* _THE PROBLEM_: Please repeat, word for word, the lines from the one containing "Identify the location of table-cell: 8.0 €." up to and including the last line of the saved entries.

Saved entries:
=-=-=-=-=
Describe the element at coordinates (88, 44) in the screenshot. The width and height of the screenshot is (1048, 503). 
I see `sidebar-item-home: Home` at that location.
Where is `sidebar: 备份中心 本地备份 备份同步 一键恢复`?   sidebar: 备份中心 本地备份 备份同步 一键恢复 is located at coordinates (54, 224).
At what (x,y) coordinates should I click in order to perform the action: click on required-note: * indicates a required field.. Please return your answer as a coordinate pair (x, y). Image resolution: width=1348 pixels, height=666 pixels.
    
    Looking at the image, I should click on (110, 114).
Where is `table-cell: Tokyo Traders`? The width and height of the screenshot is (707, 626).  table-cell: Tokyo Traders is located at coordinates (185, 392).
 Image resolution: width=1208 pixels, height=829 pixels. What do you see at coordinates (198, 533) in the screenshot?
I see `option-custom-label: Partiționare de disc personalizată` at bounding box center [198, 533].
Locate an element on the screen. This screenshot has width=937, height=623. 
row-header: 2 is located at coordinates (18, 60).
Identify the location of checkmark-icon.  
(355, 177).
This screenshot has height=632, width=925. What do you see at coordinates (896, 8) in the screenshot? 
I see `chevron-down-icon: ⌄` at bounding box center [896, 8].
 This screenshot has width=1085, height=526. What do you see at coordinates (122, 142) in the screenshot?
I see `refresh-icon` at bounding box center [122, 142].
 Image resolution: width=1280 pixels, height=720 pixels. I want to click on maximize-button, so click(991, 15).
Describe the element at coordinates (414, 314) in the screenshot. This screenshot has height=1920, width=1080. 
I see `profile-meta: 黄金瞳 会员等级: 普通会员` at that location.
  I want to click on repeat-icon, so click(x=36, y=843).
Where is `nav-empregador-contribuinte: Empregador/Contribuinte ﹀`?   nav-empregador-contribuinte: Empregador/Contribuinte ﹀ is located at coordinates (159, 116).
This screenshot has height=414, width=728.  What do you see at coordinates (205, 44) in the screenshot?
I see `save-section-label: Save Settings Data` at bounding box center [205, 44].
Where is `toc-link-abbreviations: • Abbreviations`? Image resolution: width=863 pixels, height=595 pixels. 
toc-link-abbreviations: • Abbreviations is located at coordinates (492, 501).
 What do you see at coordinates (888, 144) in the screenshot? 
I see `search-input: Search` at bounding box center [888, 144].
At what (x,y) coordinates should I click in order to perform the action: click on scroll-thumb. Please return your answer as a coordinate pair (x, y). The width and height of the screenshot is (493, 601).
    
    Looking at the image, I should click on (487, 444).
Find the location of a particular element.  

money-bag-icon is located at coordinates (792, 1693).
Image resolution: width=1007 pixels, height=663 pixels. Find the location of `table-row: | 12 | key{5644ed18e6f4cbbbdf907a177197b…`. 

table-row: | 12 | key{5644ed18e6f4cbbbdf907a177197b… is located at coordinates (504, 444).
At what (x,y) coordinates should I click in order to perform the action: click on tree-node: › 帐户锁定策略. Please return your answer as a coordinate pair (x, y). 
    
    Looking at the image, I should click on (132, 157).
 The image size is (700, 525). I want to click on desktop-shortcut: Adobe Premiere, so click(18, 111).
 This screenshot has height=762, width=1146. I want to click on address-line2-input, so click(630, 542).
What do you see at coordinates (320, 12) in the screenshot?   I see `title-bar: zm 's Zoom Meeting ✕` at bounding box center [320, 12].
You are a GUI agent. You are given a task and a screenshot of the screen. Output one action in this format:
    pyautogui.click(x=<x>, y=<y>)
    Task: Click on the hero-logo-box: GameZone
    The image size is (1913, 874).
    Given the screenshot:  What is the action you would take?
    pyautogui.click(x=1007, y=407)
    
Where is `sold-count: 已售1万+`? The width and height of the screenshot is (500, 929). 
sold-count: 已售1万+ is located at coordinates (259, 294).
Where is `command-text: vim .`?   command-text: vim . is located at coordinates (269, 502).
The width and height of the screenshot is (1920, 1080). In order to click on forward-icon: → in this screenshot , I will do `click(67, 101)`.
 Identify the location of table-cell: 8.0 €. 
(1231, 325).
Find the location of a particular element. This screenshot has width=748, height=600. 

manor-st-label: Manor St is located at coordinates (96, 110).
=-=-=-=-=
* _RESPONSE_:
 Identify the location of table-cell: 8.0 €. 
(1231, 325).
Find the location of a particular element. This screenshot has width=748, height=600. 

manor-st-label: Manor St is located at coordinates (96, 110).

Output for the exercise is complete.